__Exercise prompt__. Take from the material every line containing the string "agent" and copy it.
···
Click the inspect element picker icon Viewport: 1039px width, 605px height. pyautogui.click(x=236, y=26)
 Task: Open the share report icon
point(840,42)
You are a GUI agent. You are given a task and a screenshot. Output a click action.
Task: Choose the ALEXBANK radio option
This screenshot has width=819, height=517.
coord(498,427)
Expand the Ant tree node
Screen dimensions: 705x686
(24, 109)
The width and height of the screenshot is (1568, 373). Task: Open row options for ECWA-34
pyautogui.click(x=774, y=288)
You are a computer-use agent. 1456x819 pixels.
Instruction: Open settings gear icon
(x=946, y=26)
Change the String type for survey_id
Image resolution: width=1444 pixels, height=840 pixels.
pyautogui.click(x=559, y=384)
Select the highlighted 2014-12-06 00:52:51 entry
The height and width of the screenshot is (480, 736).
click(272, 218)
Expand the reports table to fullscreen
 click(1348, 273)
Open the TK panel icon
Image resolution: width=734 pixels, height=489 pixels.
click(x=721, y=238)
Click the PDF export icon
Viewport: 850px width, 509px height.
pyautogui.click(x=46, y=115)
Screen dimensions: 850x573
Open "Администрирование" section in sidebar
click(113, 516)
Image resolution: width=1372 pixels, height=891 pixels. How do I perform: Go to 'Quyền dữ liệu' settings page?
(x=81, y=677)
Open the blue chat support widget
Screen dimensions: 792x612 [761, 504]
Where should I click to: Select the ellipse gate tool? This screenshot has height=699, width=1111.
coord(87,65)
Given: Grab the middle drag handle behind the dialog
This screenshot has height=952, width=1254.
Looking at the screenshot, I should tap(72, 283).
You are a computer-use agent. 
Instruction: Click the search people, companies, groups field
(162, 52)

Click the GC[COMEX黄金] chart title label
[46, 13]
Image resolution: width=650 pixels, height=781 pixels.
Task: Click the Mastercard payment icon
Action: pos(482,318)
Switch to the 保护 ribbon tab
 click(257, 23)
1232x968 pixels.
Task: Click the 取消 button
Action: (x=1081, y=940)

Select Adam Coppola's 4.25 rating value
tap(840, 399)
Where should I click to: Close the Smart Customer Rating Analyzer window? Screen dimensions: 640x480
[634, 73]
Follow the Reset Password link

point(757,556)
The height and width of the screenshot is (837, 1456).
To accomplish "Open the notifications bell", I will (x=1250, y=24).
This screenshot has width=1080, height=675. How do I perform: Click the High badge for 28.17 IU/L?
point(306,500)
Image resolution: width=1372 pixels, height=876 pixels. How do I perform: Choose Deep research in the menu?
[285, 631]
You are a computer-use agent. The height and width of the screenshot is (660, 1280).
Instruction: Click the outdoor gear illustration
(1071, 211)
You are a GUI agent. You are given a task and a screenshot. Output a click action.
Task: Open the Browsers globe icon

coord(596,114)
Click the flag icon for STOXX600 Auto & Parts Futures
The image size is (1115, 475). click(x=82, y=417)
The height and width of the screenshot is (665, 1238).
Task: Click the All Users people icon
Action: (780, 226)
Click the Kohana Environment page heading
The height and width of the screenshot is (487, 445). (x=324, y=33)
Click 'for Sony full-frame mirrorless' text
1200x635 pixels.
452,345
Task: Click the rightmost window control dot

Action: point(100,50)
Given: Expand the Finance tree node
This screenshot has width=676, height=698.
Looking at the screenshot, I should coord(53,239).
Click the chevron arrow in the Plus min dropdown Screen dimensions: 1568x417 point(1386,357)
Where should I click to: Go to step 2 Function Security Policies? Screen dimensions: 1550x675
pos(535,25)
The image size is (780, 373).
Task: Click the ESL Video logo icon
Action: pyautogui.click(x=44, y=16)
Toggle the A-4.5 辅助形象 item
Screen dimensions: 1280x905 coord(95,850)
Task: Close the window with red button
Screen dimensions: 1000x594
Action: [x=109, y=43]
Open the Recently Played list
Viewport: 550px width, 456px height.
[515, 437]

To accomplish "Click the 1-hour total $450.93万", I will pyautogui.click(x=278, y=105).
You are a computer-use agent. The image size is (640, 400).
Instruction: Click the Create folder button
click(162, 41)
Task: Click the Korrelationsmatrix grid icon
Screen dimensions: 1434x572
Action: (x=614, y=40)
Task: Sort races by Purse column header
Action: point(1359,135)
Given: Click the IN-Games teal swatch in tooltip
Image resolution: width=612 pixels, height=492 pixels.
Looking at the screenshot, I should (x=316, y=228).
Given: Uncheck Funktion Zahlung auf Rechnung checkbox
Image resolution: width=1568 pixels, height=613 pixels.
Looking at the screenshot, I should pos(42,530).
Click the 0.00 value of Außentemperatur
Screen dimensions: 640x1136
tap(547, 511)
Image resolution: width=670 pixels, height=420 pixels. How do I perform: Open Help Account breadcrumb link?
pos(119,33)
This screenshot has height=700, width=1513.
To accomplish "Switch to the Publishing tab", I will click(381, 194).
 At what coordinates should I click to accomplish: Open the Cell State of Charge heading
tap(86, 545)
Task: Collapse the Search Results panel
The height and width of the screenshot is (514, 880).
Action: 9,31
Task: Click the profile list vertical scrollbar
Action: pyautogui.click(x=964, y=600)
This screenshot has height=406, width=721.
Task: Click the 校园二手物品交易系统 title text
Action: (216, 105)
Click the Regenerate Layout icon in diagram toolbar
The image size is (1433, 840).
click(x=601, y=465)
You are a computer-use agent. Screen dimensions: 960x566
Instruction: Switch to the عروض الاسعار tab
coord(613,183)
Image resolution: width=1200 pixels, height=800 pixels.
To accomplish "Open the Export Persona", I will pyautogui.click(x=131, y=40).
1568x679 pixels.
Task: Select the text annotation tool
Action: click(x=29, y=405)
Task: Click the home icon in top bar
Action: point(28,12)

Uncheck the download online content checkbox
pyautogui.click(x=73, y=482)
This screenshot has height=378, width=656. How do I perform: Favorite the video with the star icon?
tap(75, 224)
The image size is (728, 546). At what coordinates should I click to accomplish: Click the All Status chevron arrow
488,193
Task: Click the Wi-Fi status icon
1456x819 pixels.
···
__Written solution__.
You are a GUI agent. You are given a task and a screenshot. Output a click action.
You are a computer-use agent. 1456x819 pixels.
You are a computer-use agent. 
You are a computer-use agent. The height and width of the screenshot is (660, 1280).
You are a GUI agent. You are given a task and a screenshot. Output a click action.
You are a computer-use agent. The image size is (640, 400).
You are a computer-use agent. Screen dimensions: 960x566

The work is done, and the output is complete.